↓

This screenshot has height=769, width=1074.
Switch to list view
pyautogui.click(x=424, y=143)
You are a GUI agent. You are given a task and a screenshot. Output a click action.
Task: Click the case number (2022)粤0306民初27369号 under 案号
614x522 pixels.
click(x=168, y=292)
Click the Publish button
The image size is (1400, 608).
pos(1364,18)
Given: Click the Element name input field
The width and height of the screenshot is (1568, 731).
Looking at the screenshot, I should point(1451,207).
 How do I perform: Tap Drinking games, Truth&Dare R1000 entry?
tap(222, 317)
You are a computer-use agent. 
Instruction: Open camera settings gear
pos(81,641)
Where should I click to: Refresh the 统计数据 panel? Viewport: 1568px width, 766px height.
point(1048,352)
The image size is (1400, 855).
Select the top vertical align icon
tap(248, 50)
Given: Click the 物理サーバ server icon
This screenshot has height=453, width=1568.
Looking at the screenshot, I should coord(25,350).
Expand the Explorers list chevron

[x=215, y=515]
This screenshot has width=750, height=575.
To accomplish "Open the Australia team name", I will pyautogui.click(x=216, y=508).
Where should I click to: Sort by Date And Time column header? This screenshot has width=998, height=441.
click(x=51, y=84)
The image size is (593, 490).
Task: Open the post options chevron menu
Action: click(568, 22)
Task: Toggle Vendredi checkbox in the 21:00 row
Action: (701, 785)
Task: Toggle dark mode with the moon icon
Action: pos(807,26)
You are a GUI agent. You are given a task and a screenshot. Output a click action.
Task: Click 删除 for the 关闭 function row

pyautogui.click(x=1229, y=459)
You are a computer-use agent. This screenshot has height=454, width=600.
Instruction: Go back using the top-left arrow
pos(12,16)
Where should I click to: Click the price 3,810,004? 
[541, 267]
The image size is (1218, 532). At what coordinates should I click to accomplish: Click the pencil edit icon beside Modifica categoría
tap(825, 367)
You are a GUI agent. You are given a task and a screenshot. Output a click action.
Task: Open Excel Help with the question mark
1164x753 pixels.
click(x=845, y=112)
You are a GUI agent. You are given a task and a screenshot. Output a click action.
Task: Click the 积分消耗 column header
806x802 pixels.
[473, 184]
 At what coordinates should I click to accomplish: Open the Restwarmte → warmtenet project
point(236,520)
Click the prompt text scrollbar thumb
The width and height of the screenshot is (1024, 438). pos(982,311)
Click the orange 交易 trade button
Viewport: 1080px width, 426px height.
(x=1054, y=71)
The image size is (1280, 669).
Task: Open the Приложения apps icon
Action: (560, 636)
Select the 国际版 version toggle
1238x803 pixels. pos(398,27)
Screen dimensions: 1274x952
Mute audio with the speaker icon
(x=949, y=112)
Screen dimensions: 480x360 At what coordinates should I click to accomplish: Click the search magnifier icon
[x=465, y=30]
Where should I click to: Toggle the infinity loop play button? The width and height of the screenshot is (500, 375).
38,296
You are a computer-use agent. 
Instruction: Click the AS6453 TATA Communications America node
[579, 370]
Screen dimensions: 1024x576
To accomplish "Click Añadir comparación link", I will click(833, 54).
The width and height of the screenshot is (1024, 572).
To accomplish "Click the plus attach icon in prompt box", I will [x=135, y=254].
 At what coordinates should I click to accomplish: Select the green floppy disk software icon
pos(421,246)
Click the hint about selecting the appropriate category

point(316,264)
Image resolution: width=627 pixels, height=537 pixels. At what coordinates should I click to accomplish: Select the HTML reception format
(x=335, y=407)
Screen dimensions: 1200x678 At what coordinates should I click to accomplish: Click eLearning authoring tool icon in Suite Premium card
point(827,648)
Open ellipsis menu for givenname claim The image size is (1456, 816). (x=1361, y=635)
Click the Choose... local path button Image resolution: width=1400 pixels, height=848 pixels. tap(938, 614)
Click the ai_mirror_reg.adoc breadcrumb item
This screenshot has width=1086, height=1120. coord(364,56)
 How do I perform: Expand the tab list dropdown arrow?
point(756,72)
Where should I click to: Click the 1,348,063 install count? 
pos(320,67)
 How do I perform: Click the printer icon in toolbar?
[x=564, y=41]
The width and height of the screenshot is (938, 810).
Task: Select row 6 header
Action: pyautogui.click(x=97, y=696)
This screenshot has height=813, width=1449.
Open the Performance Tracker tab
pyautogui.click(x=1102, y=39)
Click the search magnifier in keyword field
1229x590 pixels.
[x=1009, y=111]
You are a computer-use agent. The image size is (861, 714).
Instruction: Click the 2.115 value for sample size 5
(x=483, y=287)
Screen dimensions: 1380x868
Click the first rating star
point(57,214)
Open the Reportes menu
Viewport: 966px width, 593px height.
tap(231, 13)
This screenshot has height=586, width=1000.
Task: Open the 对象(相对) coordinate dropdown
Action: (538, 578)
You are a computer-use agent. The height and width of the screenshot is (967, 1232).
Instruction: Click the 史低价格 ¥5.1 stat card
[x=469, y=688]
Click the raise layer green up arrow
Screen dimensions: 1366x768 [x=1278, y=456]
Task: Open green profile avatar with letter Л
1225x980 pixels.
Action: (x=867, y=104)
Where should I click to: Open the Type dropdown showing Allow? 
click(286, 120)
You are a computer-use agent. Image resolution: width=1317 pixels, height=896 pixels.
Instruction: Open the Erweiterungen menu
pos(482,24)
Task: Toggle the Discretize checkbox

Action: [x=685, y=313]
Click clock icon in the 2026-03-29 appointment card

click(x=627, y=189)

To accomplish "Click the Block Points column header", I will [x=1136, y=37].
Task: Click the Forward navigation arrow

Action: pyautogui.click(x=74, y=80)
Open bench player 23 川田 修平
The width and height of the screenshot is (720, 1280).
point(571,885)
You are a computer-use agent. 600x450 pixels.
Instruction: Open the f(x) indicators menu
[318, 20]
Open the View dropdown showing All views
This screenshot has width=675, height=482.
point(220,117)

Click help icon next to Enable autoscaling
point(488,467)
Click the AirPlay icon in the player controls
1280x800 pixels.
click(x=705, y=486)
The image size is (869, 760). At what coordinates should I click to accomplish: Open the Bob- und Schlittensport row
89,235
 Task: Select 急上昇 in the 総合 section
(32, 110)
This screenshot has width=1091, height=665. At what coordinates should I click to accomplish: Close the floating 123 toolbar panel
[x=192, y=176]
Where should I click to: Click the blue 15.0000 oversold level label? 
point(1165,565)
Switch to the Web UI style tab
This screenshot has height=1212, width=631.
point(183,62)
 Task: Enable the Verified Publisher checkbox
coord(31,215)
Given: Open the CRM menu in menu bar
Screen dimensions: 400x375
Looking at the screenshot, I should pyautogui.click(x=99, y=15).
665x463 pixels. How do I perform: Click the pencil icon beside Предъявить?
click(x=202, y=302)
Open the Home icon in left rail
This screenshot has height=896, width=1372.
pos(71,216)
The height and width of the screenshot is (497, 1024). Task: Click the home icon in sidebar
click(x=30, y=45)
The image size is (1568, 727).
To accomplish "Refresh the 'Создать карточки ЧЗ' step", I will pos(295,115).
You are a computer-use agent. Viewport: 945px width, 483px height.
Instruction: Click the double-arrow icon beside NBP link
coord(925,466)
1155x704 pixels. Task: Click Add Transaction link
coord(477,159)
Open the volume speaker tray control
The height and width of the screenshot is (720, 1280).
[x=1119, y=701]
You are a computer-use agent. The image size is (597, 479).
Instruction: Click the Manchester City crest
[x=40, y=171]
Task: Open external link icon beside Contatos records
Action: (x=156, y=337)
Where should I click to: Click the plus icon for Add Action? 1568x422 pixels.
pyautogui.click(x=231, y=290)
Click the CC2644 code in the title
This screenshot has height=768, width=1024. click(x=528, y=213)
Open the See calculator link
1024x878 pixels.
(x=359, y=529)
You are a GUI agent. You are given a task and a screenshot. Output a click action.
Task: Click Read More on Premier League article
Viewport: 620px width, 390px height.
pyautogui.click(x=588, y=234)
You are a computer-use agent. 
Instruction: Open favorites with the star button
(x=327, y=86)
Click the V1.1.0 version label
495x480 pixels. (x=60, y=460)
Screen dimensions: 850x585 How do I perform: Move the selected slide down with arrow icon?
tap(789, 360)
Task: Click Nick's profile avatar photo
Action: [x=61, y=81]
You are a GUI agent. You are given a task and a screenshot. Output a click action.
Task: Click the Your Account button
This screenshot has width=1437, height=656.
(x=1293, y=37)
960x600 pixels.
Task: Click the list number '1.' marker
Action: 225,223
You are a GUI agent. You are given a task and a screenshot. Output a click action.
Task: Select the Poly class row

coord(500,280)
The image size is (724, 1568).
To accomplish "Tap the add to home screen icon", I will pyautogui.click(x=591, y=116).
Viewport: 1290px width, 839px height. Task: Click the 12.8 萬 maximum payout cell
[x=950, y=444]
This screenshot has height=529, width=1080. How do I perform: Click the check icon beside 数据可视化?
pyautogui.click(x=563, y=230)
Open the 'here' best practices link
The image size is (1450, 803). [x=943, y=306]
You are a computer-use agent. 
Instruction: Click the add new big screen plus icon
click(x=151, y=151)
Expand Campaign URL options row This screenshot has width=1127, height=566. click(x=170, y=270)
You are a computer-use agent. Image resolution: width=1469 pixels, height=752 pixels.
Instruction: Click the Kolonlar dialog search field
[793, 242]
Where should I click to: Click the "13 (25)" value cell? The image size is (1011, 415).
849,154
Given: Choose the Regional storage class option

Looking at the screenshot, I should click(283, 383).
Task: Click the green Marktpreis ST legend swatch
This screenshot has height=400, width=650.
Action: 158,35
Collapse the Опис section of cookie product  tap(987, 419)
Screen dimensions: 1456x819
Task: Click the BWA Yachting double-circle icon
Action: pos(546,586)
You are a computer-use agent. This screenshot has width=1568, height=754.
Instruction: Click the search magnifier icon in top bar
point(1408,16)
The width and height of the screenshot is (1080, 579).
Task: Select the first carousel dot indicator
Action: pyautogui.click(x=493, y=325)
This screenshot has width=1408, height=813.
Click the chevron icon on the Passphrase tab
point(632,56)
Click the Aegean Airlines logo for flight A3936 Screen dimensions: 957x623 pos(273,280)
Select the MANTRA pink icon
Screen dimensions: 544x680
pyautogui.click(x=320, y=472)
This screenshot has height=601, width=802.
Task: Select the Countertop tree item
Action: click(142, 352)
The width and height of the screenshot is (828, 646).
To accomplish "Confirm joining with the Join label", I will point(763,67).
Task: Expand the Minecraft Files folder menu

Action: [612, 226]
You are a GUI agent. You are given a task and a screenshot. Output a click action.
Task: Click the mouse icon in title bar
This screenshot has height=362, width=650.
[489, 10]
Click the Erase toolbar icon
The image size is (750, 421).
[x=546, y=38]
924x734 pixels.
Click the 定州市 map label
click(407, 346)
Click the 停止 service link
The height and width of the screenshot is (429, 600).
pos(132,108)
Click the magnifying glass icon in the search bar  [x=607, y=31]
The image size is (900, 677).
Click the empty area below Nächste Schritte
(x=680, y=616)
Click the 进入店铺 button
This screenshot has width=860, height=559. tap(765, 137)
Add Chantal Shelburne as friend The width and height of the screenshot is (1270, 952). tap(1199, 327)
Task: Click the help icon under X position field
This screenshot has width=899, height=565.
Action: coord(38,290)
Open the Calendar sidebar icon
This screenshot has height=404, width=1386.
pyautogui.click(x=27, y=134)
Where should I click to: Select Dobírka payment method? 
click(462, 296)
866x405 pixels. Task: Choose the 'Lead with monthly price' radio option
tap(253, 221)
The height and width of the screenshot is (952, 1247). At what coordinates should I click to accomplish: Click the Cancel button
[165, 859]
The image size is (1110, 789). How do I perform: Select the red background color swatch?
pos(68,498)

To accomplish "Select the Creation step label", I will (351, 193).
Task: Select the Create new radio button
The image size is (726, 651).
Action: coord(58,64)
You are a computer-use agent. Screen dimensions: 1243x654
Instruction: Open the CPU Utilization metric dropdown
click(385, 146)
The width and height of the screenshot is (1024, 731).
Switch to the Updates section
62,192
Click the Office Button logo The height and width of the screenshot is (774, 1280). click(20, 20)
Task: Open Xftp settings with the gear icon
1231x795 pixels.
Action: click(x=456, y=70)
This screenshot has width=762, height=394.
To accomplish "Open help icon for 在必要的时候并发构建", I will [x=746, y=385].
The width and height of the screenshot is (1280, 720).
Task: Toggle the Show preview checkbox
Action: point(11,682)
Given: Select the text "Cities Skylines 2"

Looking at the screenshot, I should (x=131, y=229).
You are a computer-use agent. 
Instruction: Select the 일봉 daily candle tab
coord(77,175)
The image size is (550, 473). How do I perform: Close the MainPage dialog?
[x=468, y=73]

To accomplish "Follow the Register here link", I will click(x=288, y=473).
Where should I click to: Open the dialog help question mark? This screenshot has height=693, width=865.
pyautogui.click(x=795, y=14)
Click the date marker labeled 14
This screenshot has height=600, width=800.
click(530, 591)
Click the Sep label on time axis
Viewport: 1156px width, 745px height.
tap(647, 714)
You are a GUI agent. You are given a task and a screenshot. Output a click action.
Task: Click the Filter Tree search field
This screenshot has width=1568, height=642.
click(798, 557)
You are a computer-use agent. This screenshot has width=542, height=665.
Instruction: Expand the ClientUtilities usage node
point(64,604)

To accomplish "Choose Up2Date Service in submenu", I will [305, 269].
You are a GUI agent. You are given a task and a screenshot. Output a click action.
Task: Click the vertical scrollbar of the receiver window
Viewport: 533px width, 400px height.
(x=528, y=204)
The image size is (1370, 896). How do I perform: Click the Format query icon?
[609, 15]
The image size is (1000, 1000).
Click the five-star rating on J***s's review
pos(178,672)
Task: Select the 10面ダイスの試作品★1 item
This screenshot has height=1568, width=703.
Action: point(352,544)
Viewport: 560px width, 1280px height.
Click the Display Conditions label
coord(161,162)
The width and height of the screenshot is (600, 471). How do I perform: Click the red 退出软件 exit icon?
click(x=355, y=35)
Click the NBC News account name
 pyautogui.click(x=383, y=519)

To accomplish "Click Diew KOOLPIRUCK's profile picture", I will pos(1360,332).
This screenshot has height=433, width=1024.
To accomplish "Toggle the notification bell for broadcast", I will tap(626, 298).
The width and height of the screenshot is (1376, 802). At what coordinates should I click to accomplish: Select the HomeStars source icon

↑

[WORK REQUEST] All lines above with "player" in them should be returned.

[WRITTEN REPLY]
Open bench player 23 川田 修平
Click the AirPlay icon in the player controls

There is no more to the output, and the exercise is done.